Dataset excerpt:
>>>

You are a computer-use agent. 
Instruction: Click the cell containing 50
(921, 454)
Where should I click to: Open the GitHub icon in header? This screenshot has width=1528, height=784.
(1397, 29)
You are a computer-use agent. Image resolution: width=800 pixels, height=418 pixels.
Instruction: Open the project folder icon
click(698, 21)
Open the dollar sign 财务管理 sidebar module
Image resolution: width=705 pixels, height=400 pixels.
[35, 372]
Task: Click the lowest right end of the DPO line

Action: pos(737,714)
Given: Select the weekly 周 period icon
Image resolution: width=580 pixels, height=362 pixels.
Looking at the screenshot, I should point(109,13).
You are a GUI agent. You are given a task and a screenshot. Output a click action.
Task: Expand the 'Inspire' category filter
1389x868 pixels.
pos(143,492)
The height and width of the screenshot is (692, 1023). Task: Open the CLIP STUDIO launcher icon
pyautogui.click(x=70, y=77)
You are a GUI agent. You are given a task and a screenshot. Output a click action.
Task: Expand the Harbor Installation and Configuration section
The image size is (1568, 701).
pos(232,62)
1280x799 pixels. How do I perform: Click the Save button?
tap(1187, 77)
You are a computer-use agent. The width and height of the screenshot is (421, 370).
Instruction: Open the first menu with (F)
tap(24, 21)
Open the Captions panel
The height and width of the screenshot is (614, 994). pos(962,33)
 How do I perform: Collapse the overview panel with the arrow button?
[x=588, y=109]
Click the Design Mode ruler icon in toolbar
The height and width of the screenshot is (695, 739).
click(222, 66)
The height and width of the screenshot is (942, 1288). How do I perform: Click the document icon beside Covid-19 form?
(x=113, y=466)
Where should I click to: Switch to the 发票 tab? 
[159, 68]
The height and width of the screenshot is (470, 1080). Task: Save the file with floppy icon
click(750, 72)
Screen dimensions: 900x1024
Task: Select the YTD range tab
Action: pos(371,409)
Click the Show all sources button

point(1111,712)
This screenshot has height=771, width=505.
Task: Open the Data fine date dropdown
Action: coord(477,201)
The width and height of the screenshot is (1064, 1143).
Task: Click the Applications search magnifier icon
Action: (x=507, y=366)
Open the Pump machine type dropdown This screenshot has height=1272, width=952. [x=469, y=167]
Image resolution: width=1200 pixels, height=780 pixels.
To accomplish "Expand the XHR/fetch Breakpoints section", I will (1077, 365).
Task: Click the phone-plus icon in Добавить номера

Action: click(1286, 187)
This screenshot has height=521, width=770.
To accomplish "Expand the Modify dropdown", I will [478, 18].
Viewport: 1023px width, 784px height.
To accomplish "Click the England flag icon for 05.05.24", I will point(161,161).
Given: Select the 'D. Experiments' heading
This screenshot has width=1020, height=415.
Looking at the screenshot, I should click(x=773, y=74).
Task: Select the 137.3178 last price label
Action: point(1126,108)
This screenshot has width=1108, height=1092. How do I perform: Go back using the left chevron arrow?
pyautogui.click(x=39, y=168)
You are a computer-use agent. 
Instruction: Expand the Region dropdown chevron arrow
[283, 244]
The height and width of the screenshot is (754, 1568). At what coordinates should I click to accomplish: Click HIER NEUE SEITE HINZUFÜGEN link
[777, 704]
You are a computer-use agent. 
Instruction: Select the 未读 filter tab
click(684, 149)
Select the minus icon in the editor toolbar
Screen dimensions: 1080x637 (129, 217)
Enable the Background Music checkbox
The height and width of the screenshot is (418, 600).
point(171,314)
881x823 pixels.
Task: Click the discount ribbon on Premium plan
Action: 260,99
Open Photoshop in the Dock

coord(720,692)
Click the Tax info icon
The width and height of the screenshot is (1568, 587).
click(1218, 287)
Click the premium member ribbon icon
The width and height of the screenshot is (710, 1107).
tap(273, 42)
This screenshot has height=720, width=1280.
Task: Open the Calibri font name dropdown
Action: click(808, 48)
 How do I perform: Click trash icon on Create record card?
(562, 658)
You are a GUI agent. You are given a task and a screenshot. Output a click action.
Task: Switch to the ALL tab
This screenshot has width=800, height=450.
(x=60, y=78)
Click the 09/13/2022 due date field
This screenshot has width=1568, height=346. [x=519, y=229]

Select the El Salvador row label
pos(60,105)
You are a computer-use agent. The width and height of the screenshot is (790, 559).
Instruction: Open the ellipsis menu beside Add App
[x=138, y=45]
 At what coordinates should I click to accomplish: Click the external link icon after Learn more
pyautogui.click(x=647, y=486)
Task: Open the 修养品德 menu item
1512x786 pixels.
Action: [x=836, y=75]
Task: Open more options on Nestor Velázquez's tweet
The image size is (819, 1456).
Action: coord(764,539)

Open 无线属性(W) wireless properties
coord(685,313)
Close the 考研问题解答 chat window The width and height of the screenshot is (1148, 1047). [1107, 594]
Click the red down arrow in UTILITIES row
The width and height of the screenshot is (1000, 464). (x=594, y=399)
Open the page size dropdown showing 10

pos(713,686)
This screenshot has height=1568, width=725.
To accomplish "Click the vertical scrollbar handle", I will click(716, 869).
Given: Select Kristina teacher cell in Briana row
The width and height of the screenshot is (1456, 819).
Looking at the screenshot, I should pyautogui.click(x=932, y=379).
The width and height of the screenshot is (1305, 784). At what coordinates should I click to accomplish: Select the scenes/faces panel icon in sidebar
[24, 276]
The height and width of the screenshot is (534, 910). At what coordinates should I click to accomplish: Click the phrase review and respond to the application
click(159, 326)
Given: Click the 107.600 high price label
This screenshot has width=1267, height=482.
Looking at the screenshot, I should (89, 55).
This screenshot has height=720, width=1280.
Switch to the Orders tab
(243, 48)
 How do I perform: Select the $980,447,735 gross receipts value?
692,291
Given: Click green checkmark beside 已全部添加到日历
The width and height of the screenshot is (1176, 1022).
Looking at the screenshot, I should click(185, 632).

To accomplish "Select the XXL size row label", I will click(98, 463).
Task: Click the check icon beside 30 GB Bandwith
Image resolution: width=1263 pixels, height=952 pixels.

<<<

Copy every line of the data above verbatim, keeping the original order.

You are a computer-use agent. 
Instruction: Click the cell containing 50
(921, 454)
Where should I click to: Open the GitHub icon in header? This screenshot has width=1528, height=784.
(1397, 29)
You are a computer-use agent. Image resolution: width=800 pixels, height=418 pixels.
Instruction: Open the project folder icon
click(698, 21)
Open the dollar sign 财务管理 sidebar module
Image resolution: width=705 pixels, height=400 pixels.
[35, 372]
Task: Click the lowest right end of the DPO line

Action: pos(737,714)
Given: Select the weekly 周 period icon
Image resolution: width=580 pixels, height=362 pixels.
Looking at the screenshot, I should point(109,13).
You are a GUI agent. You are given a task and a screenshot. Output a click action.
Task: Expand the 'Inspire' category filter
1389x868 pixels.
pos(143,492)
The height and width of the screenshot is (692, 1023). Task: Open the CLIP STUDIO launcher icon
pyautogui.click(x=70, y=77)
You are a GUI agent. You are given a task and a screenshot. Output a click action.
Task: Expand the Harbor Installation and Configuration section
The image size is (1568, 701).
pos(232,62)
1280x799 pixels. How do I perform: Click the Save button?
tap(1187, 77)
You are a computer-use agent. The width and height of the screenshot is (421, 370).
Instruction: Open the first menu with (F)
tap(24, 21)
Open the Captions panel
The height and width of the screenshot is (614, 994). pos(962,33)
 How do I perform: Collapse the overview panel with the arrow button?
[x=588, y=109]
Click the Design Mode ruler icon in toolbar
The height and width of the screenshot is (695, 739).
click(222, 66)
The height and width of the screenshot is (942, 1288). How do I perform: Click the document icon beside Covid-19 form?
(x=113, y=466)
Where should I click to: Switch to the 发票 tab? 
[159, 68]
The height and width of the screenshot is (470, 1080). Task: Save the file with floppy icon
click(750, 72)
Screen dimensions: 900x1024
Task: Select the YTD range tab
Action: pos(371,409)
Click the Show all sources button

point(1111,712)
This screenshot has height=771, width=505.
Task: Open the Data fine date dropdown
Action: coord(477,201)
The width and height of the screenshot is (1064, 1143).
Task: Click the Applications search magnifier icon
Action: (x=507, y=366)
Open the Pump machine type dropdown This screenshot has height=1272, width=952. [x=469, y=167]
Image resolution: width=1200 pixels, height=780 pixels.
To accomplish "Expand the XHR/fetch Breakpoints section", I will (1077, 365).
Task: Click the phone-plus icon in Добавить номера

Action: click(1286, 187)
This screenshot has height=521, width=770.
To accomplish "Expand the Modify dropdown", I will [478, 18].
Viewport: 1023px width, 784px height.
To accomplish "Click the England flag icon for 05.05.24", I will point(161,161).
Given: Select the 'D. Experiments' heading
This screenshot has width=1020, height=415.
Looking at the screenshot, I should click(x=773, y=74).
Task: Select the 137.3178 last price label
Action: point(1126,108)
This screenshot has width=1108, height=1092. How do I perform: Go back using the left chevron arrow?
pyautogui.click(x=39, y=168)
You are a computer-use agent. 
Instruction: Expand the Region dropdown chevron arrow
[283, 244]
The height and width of the screenshot is (754, 1568). At what coordinates should I click to accomplish: Click HIER NEUE SEITE HINZUFÜGEN link
[777, 704]
You are a computer-use agent. 
Instruction: Select the 未读 filter tab
click(684, 149)
Select the minus icon in the editor toolbar
Screen dimensions: 1080x637 (129, 217)
Enable the Background Music checkbox
The height and width of the screenshot is (418, 600).
point(171,314)
881x823 pixels.
Task: Click the discount ribbon on Premium plan
Action: 260,99
Open Photoshop in the Dock

coord(720,692)
Click the Tax info icon
The width and height of the screenshot is (1568, 587).
click(1218, 287)
Click the premium member ribbon icon
The width and height of the screenshot is (710, 1107).
tap(273, 42)
This screenshot has height=720, width=1280.
Task: Open the Calibri font name dropdown
Action: click(808, 48)
 How do I perform: Click trash icon on Create record card?
(562, 658)
You are a GUI agent. You are given a task and a screenshot. Output a click action.
Task: Switch to the ALL tab
This screenshot has width=800, height=450.
(x=60, y=78)
Click the 09/13/2022 due date field
This screenshot has width=1568, height=346. [x=519, y=229]

Select the El Salvador row label
pos(60,105)
You are a computer-use agent. The width and height of the screenshot is (790, 559).
Instruction: Open the ellipsis menu beside Add App
[x=138, y=45]
 At what coordinates should I click to accomplish: Click the external link icon after Learn more
pyautogui.click(x=647, y=486)
Task: Open the 修养品德 menu item
1512x786 pixels.
Action: [x=836, y=75]
Task: Open more options on Nestor Velázquez's tweet
The image size is (819, 1456).
Action: coord(764,539)

Open 无线属性(W) wireless properties
coord(685,313)
Close the 考研问题解答 chat window The width and height of the screenshot is (1148, 1047). [1107, 594]
Click the red down arrow in UTILITIES row
The width and height of the screenshot is (1000, 464). (x=594, y=399)
Open the page size dropdown showing 10

pos(713,686)
This screenshot has height=1568, width=725.
To accomplish "Click the vertical scrollbar handle", I will click(716, 869).
Given: Select Kristina teacher cell in Briana row
The width and height of the screenshot is (1456, 819).
Looking at the screenshot, I should pyautogui.click(x=932, y=379).
The width and height of the screenshot is (1305, 784). At what coordinates should I click to accomplish: Select the scenes/faces panel icon in sidebar
[24, 276]
The height and width of the screenshot is (534, 910). At what coordinates should I click to accomplish: Click the phrase review and respond to the application
click(159, 326)
Given: Click the 107.600 high price label
This screenshot has width=1267, height=482.
Looking at the screenshot, I should (89, 55).
This screenshot has height=720, width=1280.
Switch to the Orders tab
(243, 48)
 How do I perform: Select the $980,447,735 gross receipts value?
692,291
Given: Click green checkmark beside 已全部添加到日历
The width and height of the screenshot is (1176, 1022).
Looking at the screenshot, I should click(185, 632).

To accomplish "Select the XXL size row label", I will click(98, 463).
Task: Click the check icon beside 30 GB Bandwith
Image resolution: width=1263 pixels, height=952 pixels.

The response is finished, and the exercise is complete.